A polêmica em torno da relação entre indústrias extrativistas e áreas protegidas está em pauta desde essa data. A Secretaria da UICN anunciou, no contexto da Conferência Mundial sobre Desenvolvimento Sustentável, que estava iniciando uma nova “parceria” com as indústrias extrativistas. Foi preciso suavizar os termos, e hoje a UICN fala em “diálogo” com as indústrias. Os críticos condenaram o “diálogo”, reputando-o de traição às normas da conservação, que só serve para as empresas limparem a sua imagem, maculada por um rastro de vazamentos de óleo, destroços de navios petroleiros naufragados, diques dos reservatórios de detritos das minas furados, derramamentos de cianeto e mercúrio, paisagens estragadas, sistemas hídricos saqueados, depósitos de material tóxico, ecossistemas contaminados, violação de direitos humanos e destruição de meios de sustento.
Entre os críticos da indústria que mais se manifestaram no Congresso estão os povos indígenas. Cerca de 150 representantes de povos indígenas de mais de 60 países compareceram ao Congresso, a fim de pressionar pelo reconhecimento de seus direitos. A sua forte presença foi muito eficaz e teve grande influência em todos os resultados do Congresso. O “Pacto de Durban”, o documento consensual do Congresso todo, anuncia que o Congresso Mundial de Parques aprova um “novo paradigma” para as áreas protegidas, “integrando-as de forma eqüitativa com os interesses de todos os povos atingidos”.
O Pacto comemora o sucesso dos povos indígenas na conservação. Manifesta preocupação com a falta de reconhecimento, proteção e respeito que recebem esses esforços. Faz notar que, com freqüência, quem arca com o custo das áreas protegidas são as comunidades locais. Insta a assumir o compromisso de dar participação aos povos indígenas no estabelecimento e manejo das áreas protegidas e na tomada de decisões, de forma eqüitativa e justa e com total respeito pelos direitos humanos e sociais desses povos. O Pacto convoca todos os países a “pôr fim, definitivamente, ao reassentamento de povos indígenas e comunidades locais e à sedentarização involuntária de povos indígenas nômadas sem consentimento prévio informado”.
O Pacto também promove a criação de “áreas protegidas transfronteiriças para comunidades separadas por fronteiras nacionais, incluindo corredores conectivos para povos indígenas nômadas que tradicionalmente migram através das fronteiras”. As autoridades nacionais são estimuladas a fazer “uma revisão das iniciativas de conservação, incluindo formas inovadoras de administração tradicional/consuetudinária...”. Da mesma forma, as autoridades também são estimuladas a “promover as condições e garantir os meios para uma participação efetiva dos povos indígenas, comunidades locais e demais partes interessadas locais na conservação.

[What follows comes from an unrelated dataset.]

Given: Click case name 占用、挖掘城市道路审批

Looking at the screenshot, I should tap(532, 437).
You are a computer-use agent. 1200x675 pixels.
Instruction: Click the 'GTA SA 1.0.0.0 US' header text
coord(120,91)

Os esforços deverão estar voltados para a geração de capacidade nas comunidades locais, para sua efetiva participação”.
Apesar dessas importantes e progressistas conquistas, o dinheiro continuou sendo um subtema dominante durante o Congresso.

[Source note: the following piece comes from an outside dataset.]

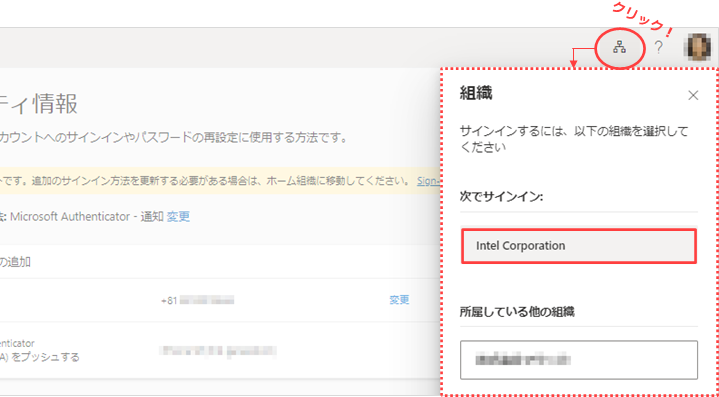
Task: Click the の追加 add sign-in method option
Action: [15, 262]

Ecoando as declarações da Eco 92 e da Conferência Mundial sobre Desenvolvimento Sustentável, o Congresso fez o eterno pedido aos países industrializados, para eles fornecerem “substanciais recursos adicionais e novos” aos países em desenvolvimento, a fim de os ajudar com os custos da conservação. Porém, como se soubesse de antemão que essa abordagem muito provavelmente só seria capaz de mobilizar um mínimo de verba extra, o Congresso também defendeu o desenvolvimento de mecanismos de mercado para os custos do manejo das áreas protegidas. Por exemplo, um estudo apresentado pelo WWF e a UICN demonstra que as áreas protegidas contribuem para o abastecimento de água e energia hidrelétrica de grande número de cidades do mundo, e propõe que uma parte das taxas pagas pela água e a energia elétrica seja utilizada para cobrir o custo dos parques. A fim de institucionalizar essa abordagem, o Congresso propõe que Fundo Mundial para o Meio Ambiente, do Banco Mundial, e os governos façam “parcerias de colaboração com o setor privado”, como alternativa para garantir o financiamento dos parques. Para muitos, o ecoturismo continua sendo a grande esperança para alcançar o santo graal da sustentabilidade financeira.

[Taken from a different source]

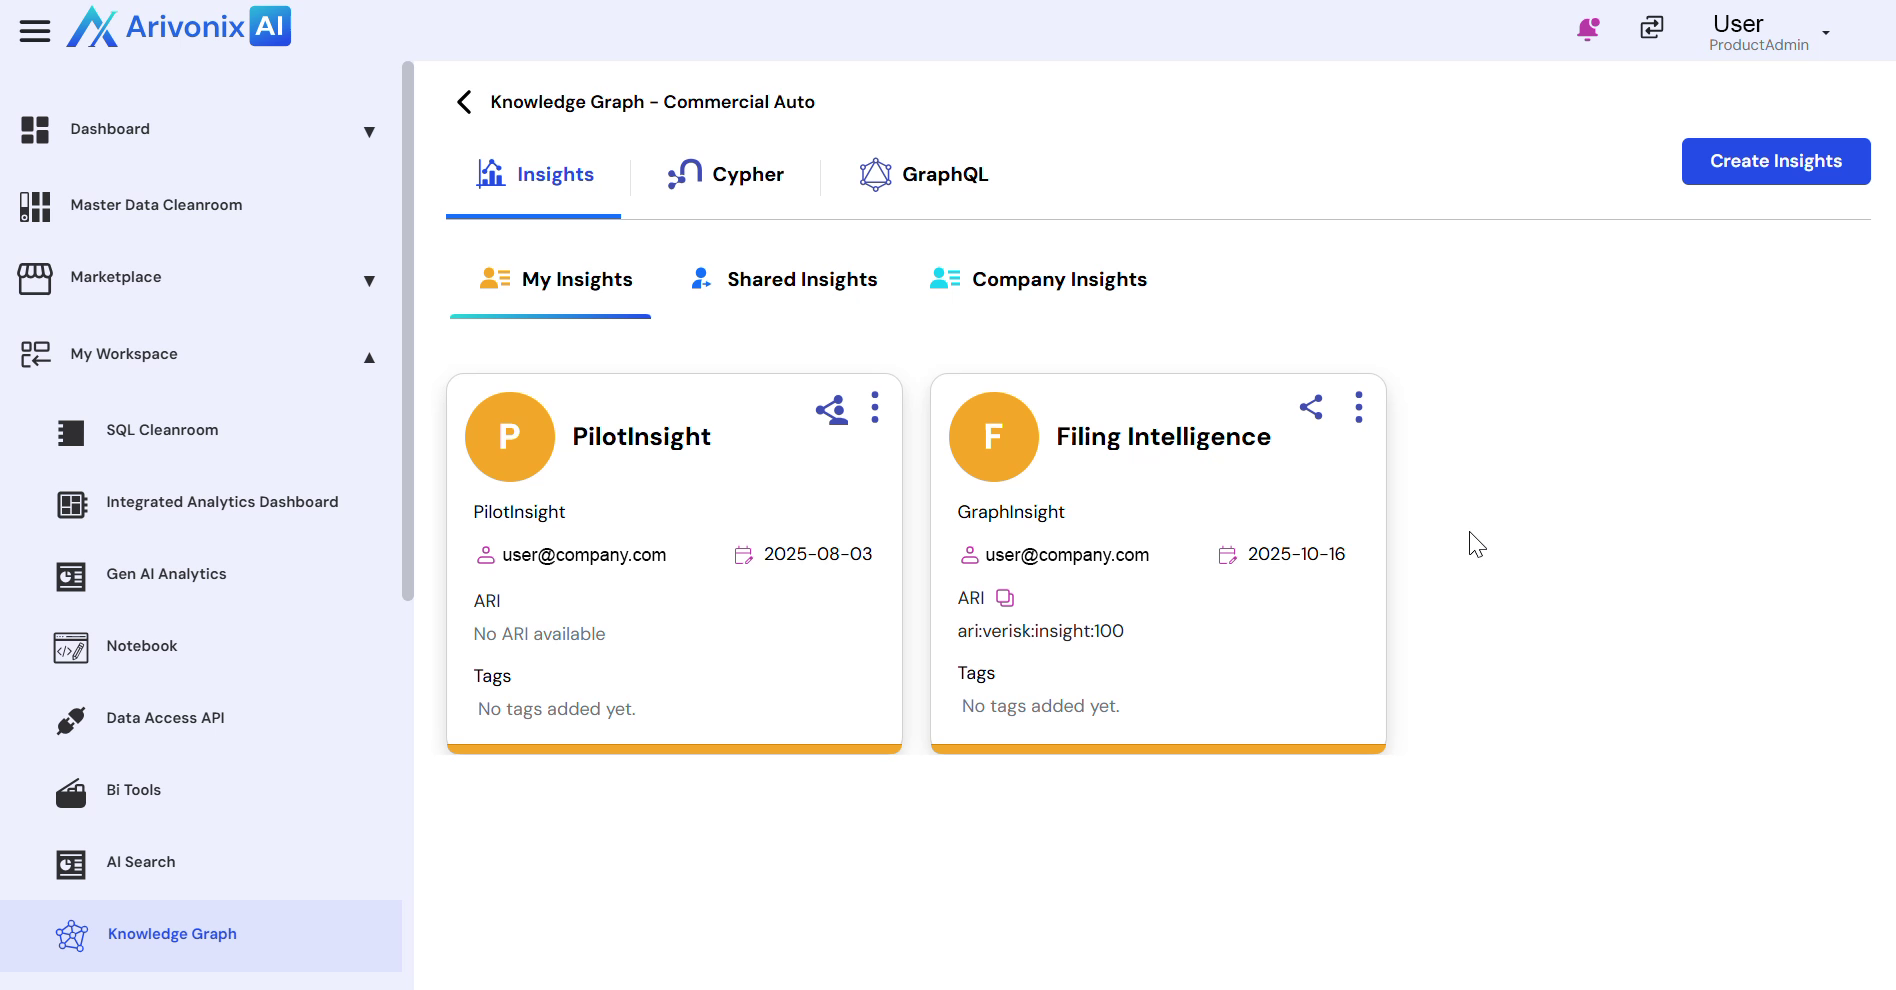
Task: Select the Shared Insights tab
Action: pyautogui.click(x=784, y=280)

Um evento secundário no Congresso, realizado nos luxuosos arredores do Hilton – incertamente um modelo de desenvolvimento sustentável –, em Durban, analisou as formas de promoção de um turismo responsável e de certificação de sua sustentabilidade. No entanto, os céticos ficaram se perguntando se fazer depender o futuro da conservação da renda descartável da elite consumista que percorre o mundo não seria uma forma de autoderrota, como cortar o galho em que você está sentado.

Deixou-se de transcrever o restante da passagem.